WHO has a country office located in Brazzaville, but the capital city of the Republic of Congo, Brazzaville, is also the headquarters of WHO Regional Office for Africa. The Organization is working with the country’s health authorities on many levels. WHO is supporting the development of a national health plan, which aims to provide better primary health care by making health districts more effective. In addition, it is supporting on the improvement of laboratory services and surveillance capacities as well as ensuring that the new Centre for the Procurement of Essential Medicines and Health Products (CAMEPS) has up-to-date procedures and adequate staffing. WHO is also helping the Faculty of Health Sciences to improve the quality of its teaching. WHO’s Health Emergencies team is fully involved in supporting the country’s efforts to prevent the cholera outbreak in the neighboring Democratic Republic of Congo from crossing over into the Republic of Congo.

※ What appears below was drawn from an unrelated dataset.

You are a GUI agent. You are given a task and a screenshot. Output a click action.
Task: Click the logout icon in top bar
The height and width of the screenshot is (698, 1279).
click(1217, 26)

“WHO is committed to supporting the Republic of Congo in its drive to significantly strengthen its health services,” said Dr Moeti. “This visit is an opportunity to map out our strategic areas of collaboration and help ensure the country’s health system functions efficiently and effectively.”
Dr Moeti will meet with the Prime Minister of Congo, the President of the National Assembly, the Minister of Health and Population and the Minister of Foreign Affairs and Cooperation, as well as visit CAMEPS, Brazzaville’s Teaching Hospital and other health facilities and research institutions. As part of this important visit Dr Moeti will also visit The National Sickle Cell Center situated at the Brazzaville Teaching Hospital. “The advocacy of Sickle Cell Disease carried out by the first lady of the Republic of Congo, Madame Antoinette Sassou Nguesso both at national and international levels is extremely impressive. Sickle Cell Disease is mainly a problem of Africans and people of African descent, and we will endeavor to give it more focus in the region,” stressed Dr Moeti.
While the country is committed to improving its health care system, health indicators nonetheless point to significant challenges. Life expectancy at birth is 59 years and maternal and infant mortality numbers (442 deaths per 100 000 live births and 33 deaths per 1000 live births respectively) are high. Twelve per cent of children under the age of five are underweight. There is a wide disparity in access to health services between people living in rural areas compared to those in urban areas.